Imagine your child gaily exploring the woods or sleeping soundly in her bed only to come running to you because something is wriggling inside her ears. Then, you realize, to your horror, that possibly a bug has found its way there.
What do you do? Should you get it yourself or visit the doctor? Can the bug let itself out? Are the beliefs that they can lay eggs or, worse, crawl toward the brain true?
Learn how to deal with bugs in the ear in this article.
Why Are There Bugs in the Ear?
Before we get into the nitty-gritty of getting rid of the foreign object, let’s know why they end up in the ears in the first place.
Some animals indeed take pleasure in eating dead skin cells or tissues of the living like humans. Many parasites, such as worms, can also feed on our nutrients or travel via the bloodstream to other parts of the body, such as the brain.
Cockroaches might want to enter the ears because they like the smell. However, most insects stay away from the ears because they don’t want the scent of the earwax.
Instead, a lot crawl into the ears by accident. Take, for example, a winged insect that happens to get into the “dark tunnel” of the auditory canal. Then there’s that tiny creature that just got curious while exploring its environment in the dead of night. Boom! It entered the ears.
The good news is that these insects cannot get into the other ear and other organs, particularly the brain, regardless of how movies and TV shows depict this myth. This is because of how the ears are designed.
The ears are composed of three parts: outer, middle, and inner. The outer ear includes the auditory canal, which connects it to the middle, where you can find the eardrum, small bones called ossicles, and the Eustachian tube, which helps maintain balance. Meanwhile, the inner ear has the cochlea, which contains the bundle of nerve fibers that communicate with the brain.

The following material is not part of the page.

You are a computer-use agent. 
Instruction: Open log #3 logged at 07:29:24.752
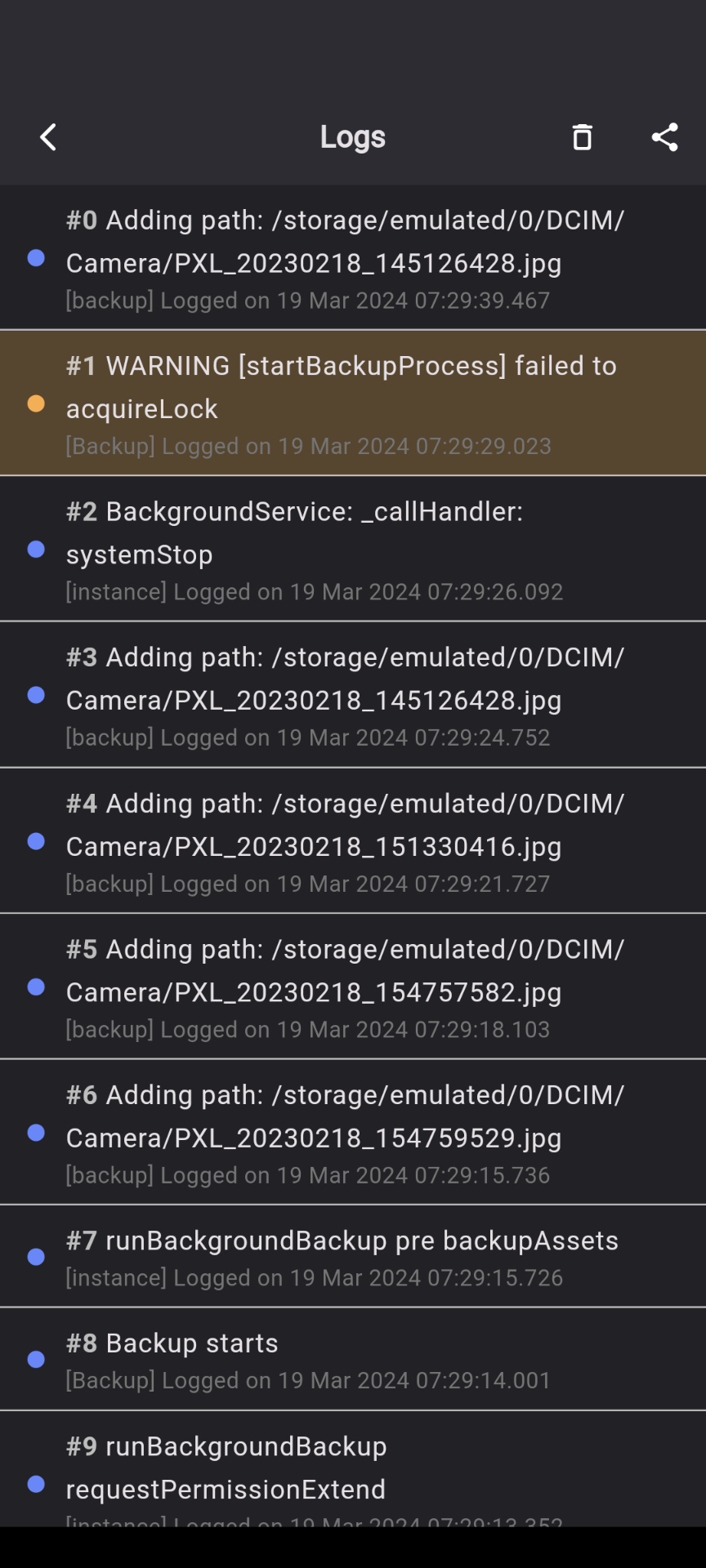pos(351,695)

When insects crawl into the ears, they usually pass through the auditory canal. The problem is, they are likely to get stuck there.
Worse, even though most of the nerves are in the inner ears, many nerves are still present in the organ, including in the auditory canal. Moreover, the ears are sensitive to any sound.

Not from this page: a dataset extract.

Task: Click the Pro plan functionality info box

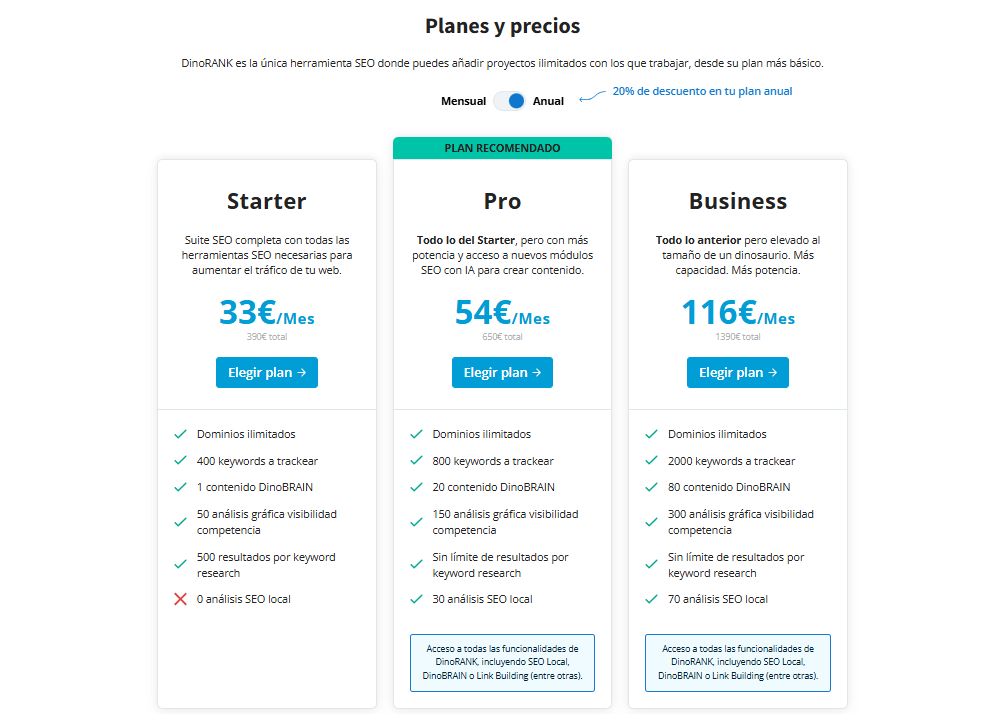Action: point(502,663)
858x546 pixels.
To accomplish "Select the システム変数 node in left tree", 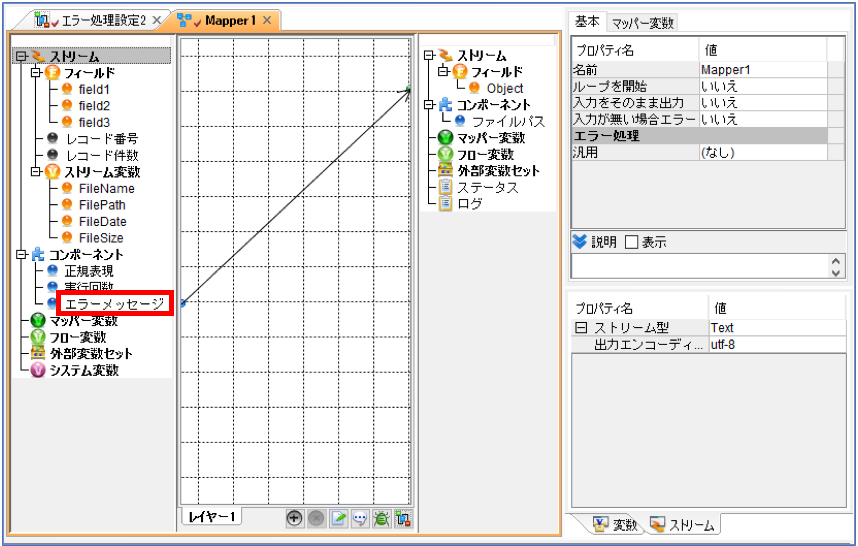I will [x=84, y=370].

Children can easily get frightened hearing buzzing sounds inside their ears, or they may feel the insect moving about as it tries to get out. In sheer panic, parents end up aggravating things by trying to get rid of it by themselves, which only pushes the insect farther into the ear canal and even into the middle ear.
Get Professional Help
First, although it is difficult to do, don’t be scared. Again, the insect won’t get into the brain. Second, consider some first-aid tips. The Mayo Clinic suggests using a tweezer if you can still spot the creature inside the ear. You can also pour some warm oil to kill the bug effectively.
These ideas, though, come with caveats. One wrong move can worsen the situation. The best way to get rid of bugs in the ears is by getting professional help. An ear specialist can perform ear microsuction, which is the same tool used for removing hardened earwax.
The process doesn’t involve any flushing or irrigation of the ear canal, so the chances of trapping water inside are zero. It is also safe for those with perforated eardrums, which can happen if you try to get rid of the bug by pushing the cotton swab deeper into the ears or if the insect ends up scratching the eardrum.
What Happens if You Don’t Get Rid of the Bugs?
Some insects can live in the ears for days and even lay eggs, which is horrible to imagine. However, they will still die, along with their eggs if they have some because they don’t have access to their much-needed resources.
You might also find it interesting to learn that a lot have dead animals in their ear canal and do not know it. Often, though, dead bugs in the ear cause complications, such as inflammation or infection.
An infection can cause various symptoms that include bloody or gooey smelly discharge from the ears, fever, and loss of balance. When left untreated, it will eventually lead to partial, temporary, or, worse, permanent hearing loss.
Although you cannot stop insects from entering the ears, you can prevent the situation from worsening. Get help as soon as you can.